By then he already will have done an episode with Regis and Kathie Lee at 9 a.m., and he’s slated to tape the Late Show with David Letterman tomorrow at 5:45 p.m. right from The Stadium.

It is [overwhelming]. You want to please everybody; you want to do everything. There’s a lot of media requests; I’ll get a chance to go on Letterman [and experience] the whole other side [of celebrity] that comes with this,” Cone said, adding. “I got a bone to pick with Regis, he was the hardest on me when I argued with the two umpires and two baserunners scored in Atlanta. He was the hardest on me. But I deserved it.”

Those days are long gone for New York’s perfect pitcher. Cone was – not surprisingly – named the AL Player of the Week for July 12-18. *

Infielder Jeff Manto missed most of Cone’s perfect game, but he had a legitimate excuse. He had suffered from dehydration at around noon, and was rushed to Columbia Presbyterian Medical Center and given fluids via IVs. He returned around the sixth inning.

“I just knew we were winning, but I didn’t know we were winning like that,” Manto said. “I didn’t find out until I saw it on TV. Then I didn’t want to get dressed. I wasn’t going to walk down that tunnel and [bring bad luck]. They’d kill me.” *

Cone’s perfect game on Sunday afternoon – the 16th regular-season perfect game in major league history – made him the second-oldest pitcher to ever perform that feat. At 36 years, six months and 16 days, Cone was younger than only Cy Young, who tossed a perfect game for Boston on May 5, 1904 against Philadelphia at the age of 37 years, one month and seven days.

Joe Torre celebrated his 59th birthday Sunday in grand style, becoming the first man to manage two perfect-game wins. Casey Stengel and Walter Alston both managed a pair of games that their teams split, while Tommy Lasorda came out on the losing end of both of the perfect games he was involved in. *

Bench coach Don Zimmer is the Yankees’ good-luck charm if there ever was one. He is the only individual to have been in uniform for all three of the perfectos in Bomber history. He was a bench coach for not only Cone’s game but David Wells’ perfect game against Minnesota last May 17, and he was an infielder for the Brooklyn Dodgers when Don Larsen tossed his perfect game against them on Oct. 8, 1956 in Game 5 of the World Series.

Right fielder Paul O’Neill has also been around three perfect games; he was with the Reds when Tom Browning threw one Sept. 16, 1988 against Los Angeles.

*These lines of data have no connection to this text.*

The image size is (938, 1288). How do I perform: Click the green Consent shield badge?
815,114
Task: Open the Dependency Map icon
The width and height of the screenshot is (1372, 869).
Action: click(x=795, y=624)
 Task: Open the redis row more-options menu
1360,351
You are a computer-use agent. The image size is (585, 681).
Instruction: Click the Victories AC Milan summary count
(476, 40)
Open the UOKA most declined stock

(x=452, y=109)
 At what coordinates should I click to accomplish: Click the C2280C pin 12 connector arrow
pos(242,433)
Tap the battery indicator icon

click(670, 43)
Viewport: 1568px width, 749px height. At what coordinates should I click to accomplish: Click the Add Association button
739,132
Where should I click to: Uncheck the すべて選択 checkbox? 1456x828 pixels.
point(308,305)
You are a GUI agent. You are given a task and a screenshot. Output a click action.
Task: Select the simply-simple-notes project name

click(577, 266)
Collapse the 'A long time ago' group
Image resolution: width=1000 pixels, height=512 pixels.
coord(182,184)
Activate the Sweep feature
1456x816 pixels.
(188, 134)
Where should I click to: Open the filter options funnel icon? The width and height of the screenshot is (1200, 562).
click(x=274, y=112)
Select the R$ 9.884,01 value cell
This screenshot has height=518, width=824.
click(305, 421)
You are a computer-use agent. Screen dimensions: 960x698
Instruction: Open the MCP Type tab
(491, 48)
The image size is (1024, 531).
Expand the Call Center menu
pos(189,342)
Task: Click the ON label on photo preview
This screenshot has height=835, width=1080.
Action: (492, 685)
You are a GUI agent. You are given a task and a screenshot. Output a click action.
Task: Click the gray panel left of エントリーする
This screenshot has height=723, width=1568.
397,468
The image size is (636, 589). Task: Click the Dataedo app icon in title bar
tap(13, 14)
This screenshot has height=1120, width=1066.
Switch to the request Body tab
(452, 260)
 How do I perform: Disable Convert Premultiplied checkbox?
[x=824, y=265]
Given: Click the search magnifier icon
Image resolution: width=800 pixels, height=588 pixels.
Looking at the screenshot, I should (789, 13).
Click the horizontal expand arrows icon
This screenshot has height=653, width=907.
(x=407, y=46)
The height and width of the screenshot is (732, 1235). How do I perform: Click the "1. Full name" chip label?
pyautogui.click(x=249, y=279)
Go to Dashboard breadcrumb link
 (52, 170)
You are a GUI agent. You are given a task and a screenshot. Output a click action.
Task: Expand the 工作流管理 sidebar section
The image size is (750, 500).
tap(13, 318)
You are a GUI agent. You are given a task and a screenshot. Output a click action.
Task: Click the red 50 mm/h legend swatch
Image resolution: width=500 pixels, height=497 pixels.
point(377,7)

Left fielder Shane Spencer, on the DL with atrial fibrillation – an irregular heartbeat – is in Tampa recovering. The Yankees will make a decision today or tomorrow regarding a minor-league rehab assignment.

“Probably on Wednesday we’ll send him for a rehab, at the earliest,” said GM Brian Cashman. “Probably [Triple-A Columbus], but that’s not a definite. Depending on weather.”